Sans Other Baloh 9 is a bold, narrow, medium contrast, upright, normal x-height font.
Keywords: headlines, posters, logos, ui labels, packaging, techno, industrial, futuristic, arcade, modular, sci-fi styling, systematic geometry, display impact, technical labeling, numeric clarity, squared, monolinear, geometric, condensed, angular.
A compact, squared sans with monolinear strokes and a strongly rectilinear build. Corners are predominantly right-angled with occasional chamfered cuts, giving many glyphs a constructed, modular feel. Counters tend to be boxy and tight, and curves are minimized or simplified into rounded-rectangle forms. Terminals are blunt and uniform, producing a crisp, mechanical rhythm with narrow proportions and relatively dense internal spacing.
Best suited to headlines, posters, logos/wordmarks, and short UI labels where a compact, technological voice is desired. It also works well for packaging, signage, and on-screen graphics that benefit from a rigid, engineered look and clear numeral differentiation.
The overall tone reads technical and futuristic, with a retro-digital edge reminiscent of arcade, sci‑fi interface, and industrial labeling aesthetics. Its rigid geometry and clipped details convey precision, machinery, and a slightly dystopian or cyberpunk atmosphere.
The design appears intended to deliver a constructed, digital-industrial aesthetic using a modular geometry and squared counters, prioritizing characterful display impact and a consistent mechanical rhythm across letters and numerals.
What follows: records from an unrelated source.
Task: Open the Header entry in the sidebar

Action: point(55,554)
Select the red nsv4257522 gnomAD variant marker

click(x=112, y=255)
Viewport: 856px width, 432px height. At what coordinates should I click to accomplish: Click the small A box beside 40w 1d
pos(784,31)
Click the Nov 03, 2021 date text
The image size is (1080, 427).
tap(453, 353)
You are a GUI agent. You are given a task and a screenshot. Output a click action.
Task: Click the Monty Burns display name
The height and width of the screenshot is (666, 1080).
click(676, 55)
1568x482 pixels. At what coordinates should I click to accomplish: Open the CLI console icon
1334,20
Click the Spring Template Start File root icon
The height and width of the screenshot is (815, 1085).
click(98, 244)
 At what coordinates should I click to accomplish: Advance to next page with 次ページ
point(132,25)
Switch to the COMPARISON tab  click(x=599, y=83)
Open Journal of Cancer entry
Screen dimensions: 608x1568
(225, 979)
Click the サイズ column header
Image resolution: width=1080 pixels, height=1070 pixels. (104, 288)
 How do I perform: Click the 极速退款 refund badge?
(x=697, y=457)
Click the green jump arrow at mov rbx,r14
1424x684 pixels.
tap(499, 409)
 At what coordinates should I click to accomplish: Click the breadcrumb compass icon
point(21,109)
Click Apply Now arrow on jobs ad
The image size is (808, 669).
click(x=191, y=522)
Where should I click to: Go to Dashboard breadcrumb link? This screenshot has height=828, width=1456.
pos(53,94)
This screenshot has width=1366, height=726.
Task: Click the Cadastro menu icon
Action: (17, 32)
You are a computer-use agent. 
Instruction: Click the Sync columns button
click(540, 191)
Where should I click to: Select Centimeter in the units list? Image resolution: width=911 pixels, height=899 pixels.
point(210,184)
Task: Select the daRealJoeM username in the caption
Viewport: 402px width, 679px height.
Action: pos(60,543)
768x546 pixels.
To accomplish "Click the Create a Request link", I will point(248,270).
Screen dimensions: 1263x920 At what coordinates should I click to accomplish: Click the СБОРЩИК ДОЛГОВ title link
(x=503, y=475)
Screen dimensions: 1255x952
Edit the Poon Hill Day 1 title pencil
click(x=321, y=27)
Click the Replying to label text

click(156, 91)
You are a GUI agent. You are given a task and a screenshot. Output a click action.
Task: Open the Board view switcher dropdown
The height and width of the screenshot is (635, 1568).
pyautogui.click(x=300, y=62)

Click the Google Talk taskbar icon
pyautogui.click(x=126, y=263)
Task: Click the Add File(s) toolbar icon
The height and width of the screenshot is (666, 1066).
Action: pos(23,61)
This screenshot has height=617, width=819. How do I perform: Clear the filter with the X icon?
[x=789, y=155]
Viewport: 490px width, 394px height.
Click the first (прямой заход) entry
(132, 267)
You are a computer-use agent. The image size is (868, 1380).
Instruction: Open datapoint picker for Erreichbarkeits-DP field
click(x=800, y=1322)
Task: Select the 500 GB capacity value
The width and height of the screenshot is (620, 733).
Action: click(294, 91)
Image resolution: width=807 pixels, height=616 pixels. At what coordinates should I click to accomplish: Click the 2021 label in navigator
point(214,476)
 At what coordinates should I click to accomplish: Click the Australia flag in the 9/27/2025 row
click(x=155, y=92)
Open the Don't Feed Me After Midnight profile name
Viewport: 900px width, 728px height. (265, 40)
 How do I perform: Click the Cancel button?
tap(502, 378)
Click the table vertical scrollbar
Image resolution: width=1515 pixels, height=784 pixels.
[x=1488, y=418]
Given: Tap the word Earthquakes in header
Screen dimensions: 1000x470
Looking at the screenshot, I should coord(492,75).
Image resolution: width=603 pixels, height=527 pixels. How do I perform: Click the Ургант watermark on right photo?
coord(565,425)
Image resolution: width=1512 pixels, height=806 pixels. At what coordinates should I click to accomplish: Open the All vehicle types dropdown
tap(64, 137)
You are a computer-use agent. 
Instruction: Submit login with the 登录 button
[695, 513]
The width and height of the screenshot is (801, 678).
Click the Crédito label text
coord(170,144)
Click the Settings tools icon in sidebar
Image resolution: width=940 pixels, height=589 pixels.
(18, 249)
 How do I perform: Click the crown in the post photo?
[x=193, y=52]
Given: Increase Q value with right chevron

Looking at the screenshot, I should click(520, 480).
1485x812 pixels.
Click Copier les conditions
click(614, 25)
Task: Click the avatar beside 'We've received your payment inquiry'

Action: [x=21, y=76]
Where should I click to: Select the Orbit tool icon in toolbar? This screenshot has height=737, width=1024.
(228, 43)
Uppercase forms are especially architectural, while lowercase introduces a few distinctive, stylized structures that reinforce the “designed system” feel rather than a conventional text face. Numerals follow the same squared logic, including a slashed zero that improves differentiation in code-like contexts. In longer lines, the tight counters and angular joins create a high-contrast texture between black shapes and negative space, favoring display use over small reading sizes.